We rewrote our Rust WASM parser in TypeScript and it got faster

137 points • by zahlekhan • yesterday at 9:48 PM • 77 comments • view on HN

Comments

Something not unlike this happened to me when moving some batch processing code from C++ to Python 1.4 (this was 1997). The batch started finishing about 10x faster. We refused to believe it at first and started looking to make sure the work was actually being done. It was.

The port had been done in a weekend just to see if we could use Python in production. The C++ code had taken a few months to write. The port was pretty direct, function for function. It was even line for line where language and library differences didn't offer an easier way.

A couple of us worked together for a day to find the reason for the speedup. Just looking at the code didn't give us any clues, so we started profiling both versions. We found out that the port had accidentally fixed a previously unknown bug in some code that built and compared cache keys. After identifying the small misbehaving function, we had to study the C++ code pretty hard to even understand what the problem was. I don't remember the exact nature of the bug, but I do remember thinking that particular type of bug would be hard to express in Python, and that's exactly why it was accidentally fixed.

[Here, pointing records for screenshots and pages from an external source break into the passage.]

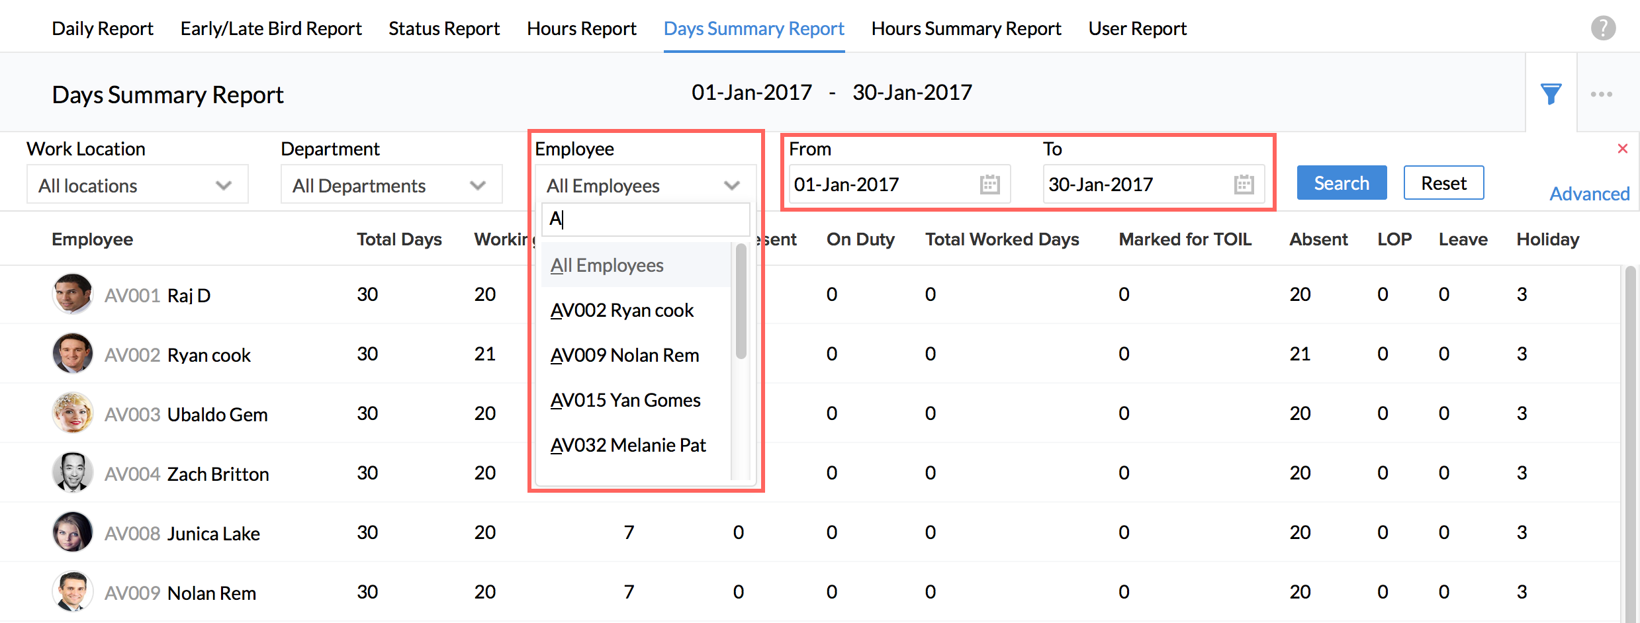Click the help question mark icon
This screenshot has height=623, width=1640.
click(1602, 28)
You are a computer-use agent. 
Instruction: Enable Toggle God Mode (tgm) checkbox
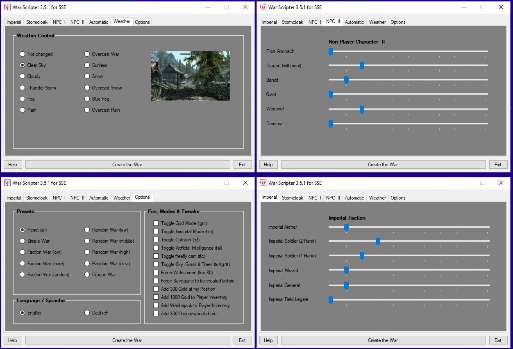click(156, 223)
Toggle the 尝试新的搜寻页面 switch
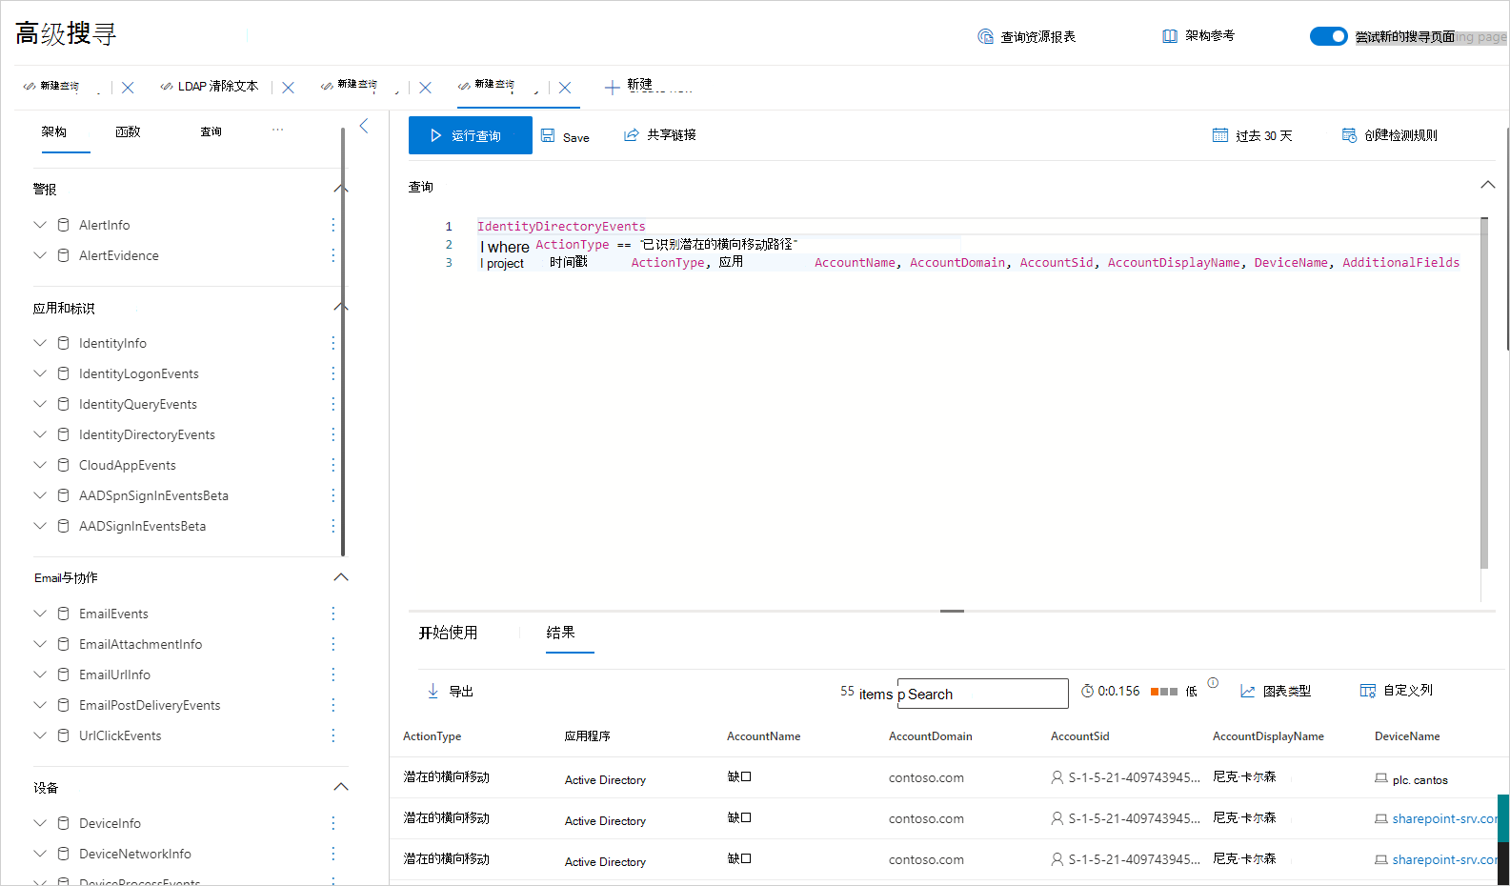1510x886 pixels. click(1328, 36)
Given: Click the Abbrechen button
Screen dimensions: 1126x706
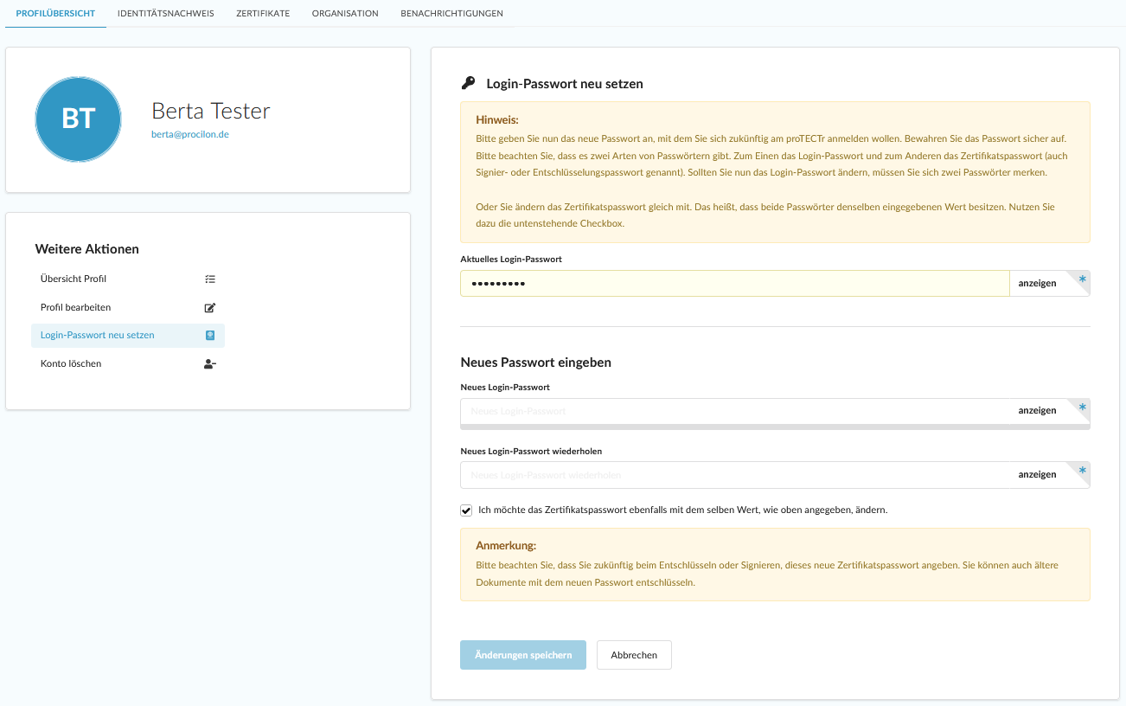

We immediately started moving the rest of our back end to Python. Most things were slower, but not by much because most of our back end was i/o bound. We soon found out that we could make algorithmic improvements so much more quickly, so a lot of the slowest things got a lot faster than they had ever been. And, most importantly, we (the software developers) got quite a bit faster.

➕ show 4 replies

blundergoat • yesterday at 9:58 PM

The real win here isn't TS over Rust, it's the O(N²) -> O(N) streaming fix via statement-level caching. That's a 3.3x improvement on its own, independent of language choice. The WASM boundary elimination is 2-4x, but the algorithmic fix is what actually matters for user-perceived latency during streaming. Title undersells the more interesting engineering imo.

➕ show 7 replies

nine_k • yesterday at 10:28 PM

"We rewrote this code from language L to language M, and the result is better!" No wonder: it was a chance to rectify everything that was tangled or crooked, avoid every known bad decision, and apply newly-invented better approaches.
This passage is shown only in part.